*Document segment*
This process begins inside foundations. Collaboration must be practiced internally before it can be expected externally. Yet philanthropy often fails in this regard due to operations and strategy misalignment. Siloed workflows, unclear decision authority, and different evaluation criteria contribute to friction. Cross-programmatic processes can either magnify internal tensions or become spaces for integration. When a funder aligns its priorities, and processes, we model the collaboration sought from grantees.
If we have done our work leading up to a proposal, consensus is built in on an initiative’s goals, strategies, and budget.
Beyond funders, the full collaborative triad—funder, university, and community—brings essential and equal strengths. Funders bring resources but not always deep field expertise. Universities bring expertise but often from afar. Communities bring urgency and lived experience but limited capacity. All are indispensable but power among them is rarely balanced. Thoughtfully designed proposals can help share—not just deploy—power.
These relationships can be fraught. We have seen cases where a funder’s strategy does not align with a university’s stance, or a community partner takes on issues that make partners uncomfortable. What if the proposal process itself created alignment from the outset—not by avoiding disagreement, but by facilitating shared purpose around complex issues? The proposal could be a structured space to work through controversy by clarifying values, expectations, and areas of principled compromise.
I applaud the authors’ thoughts on innovation: relationship-first funding, community-authored requests for proposals, shared budget authority, and adaptive timelines. These adjustments foster durable, values-driven partnerships. This is not just a practical benefit—it’s an ethical imperative.
Let us begin to see proposals not as vehicles for funding, but as instruments of shared governance, trust building, and institutional reform. That shift in mindset may be what is needed to build the muscle memory for more equitable, enduring, and useful science.
Marilu Hastings
Executive Vice President
Cynthia and George Mitchell Foundation
Ryan Meyer and Evan S. Michelson describe how the codevelopment of research proposals between scholars and nonacademic partners offers an opportunity to broaden the aperture for what effective research and research funding can look like. As a researcher who has participated in such collaborative projects, I agree that the codevelopment of proposals is an important, complicated, and ultimately rewarding process that can enhance the real-world impact of academic research.
One of the most important lessons from my experience is that researchers must be willing to cede a significant amount of control over the project at various stages, including proposal development, to maintain a constructive relationship with collaborators. Unlike research carried out by a team in a laboratory or a sole investigator hunched over a laptop, collaborative research projects are complex relationships that can resemble, in some ways, the relationships with friends or family. To keep those relationships healthy, give-and-take is the norm, and dialogue needs to be frequent and honest.
These collaborative projects don’t just happen. As the article describes, they require months or years of trust-building and mutual learning. But time is precious. With tenure clocks ticking for academics and everyday concerns imposing on nonacademics, creating the conditions for collaborations to develop is rarely a priority for funders or potential collaborators.
Collaborative research projects are complex relationships that can resemble, in some ways, the relationships with friends or family.

*Dataset entries*

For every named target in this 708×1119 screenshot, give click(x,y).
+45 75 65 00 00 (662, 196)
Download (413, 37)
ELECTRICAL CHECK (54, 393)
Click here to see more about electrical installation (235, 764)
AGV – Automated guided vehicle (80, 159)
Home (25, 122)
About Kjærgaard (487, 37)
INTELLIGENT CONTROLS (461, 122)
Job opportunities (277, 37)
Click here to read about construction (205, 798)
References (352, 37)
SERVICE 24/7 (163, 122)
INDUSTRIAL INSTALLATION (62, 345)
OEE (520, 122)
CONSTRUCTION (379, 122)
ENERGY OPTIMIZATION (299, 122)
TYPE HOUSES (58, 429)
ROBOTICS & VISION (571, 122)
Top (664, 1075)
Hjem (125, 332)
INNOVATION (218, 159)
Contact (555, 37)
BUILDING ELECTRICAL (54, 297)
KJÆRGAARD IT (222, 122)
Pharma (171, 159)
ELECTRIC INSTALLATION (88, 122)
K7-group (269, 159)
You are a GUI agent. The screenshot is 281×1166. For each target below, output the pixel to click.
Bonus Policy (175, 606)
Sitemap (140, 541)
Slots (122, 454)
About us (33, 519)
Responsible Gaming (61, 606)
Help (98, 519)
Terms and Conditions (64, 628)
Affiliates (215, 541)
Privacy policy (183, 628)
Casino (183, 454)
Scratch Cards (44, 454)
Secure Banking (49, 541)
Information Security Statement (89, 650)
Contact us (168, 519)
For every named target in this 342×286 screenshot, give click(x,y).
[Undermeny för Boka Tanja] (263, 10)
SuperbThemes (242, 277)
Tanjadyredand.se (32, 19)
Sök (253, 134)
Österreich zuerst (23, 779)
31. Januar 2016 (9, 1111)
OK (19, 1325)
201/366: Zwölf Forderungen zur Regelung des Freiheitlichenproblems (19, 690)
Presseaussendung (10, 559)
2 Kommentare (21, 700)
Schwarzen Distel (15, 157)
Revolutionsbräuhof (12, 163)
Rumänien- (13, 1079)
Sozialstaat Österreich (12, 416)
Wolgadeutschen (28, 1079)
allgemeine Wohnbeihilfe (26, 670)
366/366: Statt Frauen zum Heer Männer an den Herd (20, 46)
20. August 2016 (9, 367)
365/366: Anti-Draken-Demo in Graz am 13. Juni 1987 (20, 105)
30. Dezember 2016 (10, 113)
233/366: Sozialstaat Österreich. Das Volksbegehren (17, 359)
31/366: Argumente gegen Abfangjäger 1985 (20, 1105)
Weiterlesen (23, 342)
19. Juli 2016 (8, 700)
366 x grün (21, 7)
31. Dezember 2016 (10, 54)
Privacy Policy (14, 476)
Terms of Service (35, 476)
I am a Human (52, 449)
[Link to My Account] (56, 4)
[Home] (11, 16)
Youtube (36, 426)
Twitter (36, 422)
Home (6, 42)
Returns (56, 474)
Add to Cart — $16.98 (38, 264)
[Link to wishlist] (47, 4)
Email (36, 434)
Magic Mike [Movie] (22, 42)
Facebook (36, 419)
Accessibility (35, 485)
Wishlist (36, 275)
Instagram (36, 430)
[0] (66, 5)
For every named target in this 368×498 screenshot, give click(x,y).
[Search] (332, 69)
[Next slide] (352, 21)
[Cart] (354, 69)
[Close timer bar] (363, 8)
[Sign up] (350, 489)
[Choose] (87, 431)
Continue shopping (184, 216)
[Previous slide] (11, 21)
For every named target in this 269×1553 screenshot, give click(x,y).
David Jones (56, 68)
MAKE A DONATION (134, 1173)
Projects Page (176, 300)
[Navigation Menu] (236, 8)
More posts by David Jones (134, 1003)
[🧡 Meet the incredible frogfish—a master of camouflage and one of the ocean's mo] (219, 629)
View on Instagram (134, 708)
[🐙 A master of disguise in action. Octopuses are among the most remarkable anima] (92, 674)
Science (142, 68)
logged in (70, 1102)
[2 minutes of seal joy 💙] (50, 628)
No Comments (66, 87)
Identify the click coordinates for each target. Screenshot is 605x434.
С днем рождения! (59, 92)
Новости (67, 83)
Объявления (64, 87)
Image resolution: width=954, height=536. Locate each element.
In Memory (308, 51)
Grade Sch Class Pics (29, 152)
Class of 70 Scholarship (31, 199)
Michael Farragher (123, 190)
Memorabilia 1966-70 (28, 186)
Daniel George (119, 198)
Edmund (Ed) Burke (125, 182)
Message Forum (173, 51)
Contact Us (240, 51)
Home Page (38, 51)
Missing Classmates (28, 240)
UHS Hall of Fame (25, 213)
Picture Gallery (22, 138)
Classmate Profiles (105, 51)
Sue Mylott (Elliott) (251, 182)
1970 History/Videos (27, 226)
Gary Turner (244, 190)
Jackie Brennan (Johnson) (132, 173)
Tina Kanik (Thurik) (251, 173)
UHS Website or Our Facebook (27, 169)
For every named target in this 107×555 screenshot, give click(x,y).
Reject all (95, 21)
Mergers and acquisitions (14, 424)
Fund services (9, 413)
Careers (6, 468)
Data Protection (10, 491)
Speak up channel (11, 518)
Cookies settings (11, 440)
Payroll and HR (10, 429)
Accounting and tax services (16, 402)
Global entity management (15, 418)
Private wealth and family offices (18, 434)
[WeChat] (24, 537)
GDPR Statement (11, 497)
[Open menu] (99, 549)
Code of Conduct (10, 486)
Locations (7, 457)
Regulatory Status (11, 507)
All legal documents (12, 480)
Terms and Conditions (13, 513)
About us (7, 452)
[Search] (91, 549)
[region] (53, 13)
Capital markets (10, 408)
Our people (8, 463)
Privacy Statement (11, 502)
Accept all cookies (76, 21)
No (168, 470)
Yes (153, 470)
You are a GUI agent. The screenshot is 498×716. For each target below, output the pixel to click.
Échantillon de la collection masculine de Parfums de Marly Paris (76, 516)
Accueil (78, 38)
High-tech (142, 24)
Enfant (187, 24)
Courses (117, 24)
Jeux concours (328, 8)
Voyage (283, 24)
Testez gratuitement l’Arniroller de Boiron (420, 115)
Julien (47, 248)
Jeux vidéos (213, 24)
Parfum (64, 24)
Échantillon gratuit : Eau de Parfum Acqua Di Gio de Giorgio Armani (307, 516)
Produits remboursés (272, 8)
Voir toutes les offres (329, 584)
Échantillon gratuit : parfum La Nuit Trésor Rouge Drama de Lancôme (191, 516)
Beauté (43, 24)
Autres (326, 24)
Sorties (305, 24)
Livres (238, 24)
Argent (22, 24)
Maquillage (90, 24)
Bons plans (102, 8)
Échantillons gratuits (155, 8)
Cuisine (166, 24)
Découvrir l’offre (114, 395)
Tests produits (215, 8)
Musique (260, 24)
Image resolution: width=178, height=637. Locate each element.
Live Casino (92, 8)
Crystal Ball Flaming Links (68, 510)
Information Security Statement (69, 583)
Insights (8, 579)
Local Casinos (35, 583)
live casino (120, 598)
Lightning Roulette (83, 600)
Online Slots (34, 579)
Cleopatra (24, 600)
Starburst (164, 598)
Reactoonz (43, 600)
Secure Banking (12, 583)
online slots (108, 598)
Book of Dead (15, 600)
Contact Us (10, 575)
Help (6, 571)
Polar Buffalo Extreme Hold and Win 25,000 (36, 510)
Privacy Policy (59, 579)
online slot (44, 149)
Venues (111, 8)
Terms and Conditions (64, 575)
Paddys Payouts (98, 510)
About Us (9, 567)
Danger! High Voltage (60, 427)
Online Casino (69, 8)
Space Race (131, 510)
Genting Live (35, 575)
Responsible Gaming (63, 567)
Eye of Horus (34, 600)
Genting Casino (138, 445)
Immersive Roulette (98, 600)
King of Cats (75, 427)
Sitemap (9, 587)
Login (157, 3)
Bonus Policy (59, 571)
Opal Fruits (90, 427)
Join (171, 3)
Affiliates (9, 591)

*Problems to work on*
a) Do the following statements agree with the letters on research proposals? Answer yes or no for each, quoting the words from the letters that settle it. (i) Universities bring expertise, though often from afar. (ii) Communities bring ample capacity to collaborative work. (iii) Creating the conditions for collaborations to develop is usually a priority for funders.
b) Can you print the part of the letters on research proposals that opens with the words containing "Let us begin" and closes with "and useful science."?

*Answers in order*
a)
(i) Yes: "Universities bring expertise but often from afar."
(ii) No: "Communities bring urgency and lived experience but limited capacity."
(iii) No: "creating the conditions for collaborations to develop is rarely a priority for funders or potential collaborators."

b)
Let us begin to see proposals not as vehicles for funding, but as instruments of shared governance, trust building, and institutional reform. That shift in mindset may be what is needed to build the muscle memory for more equitable, enduring, and useful science.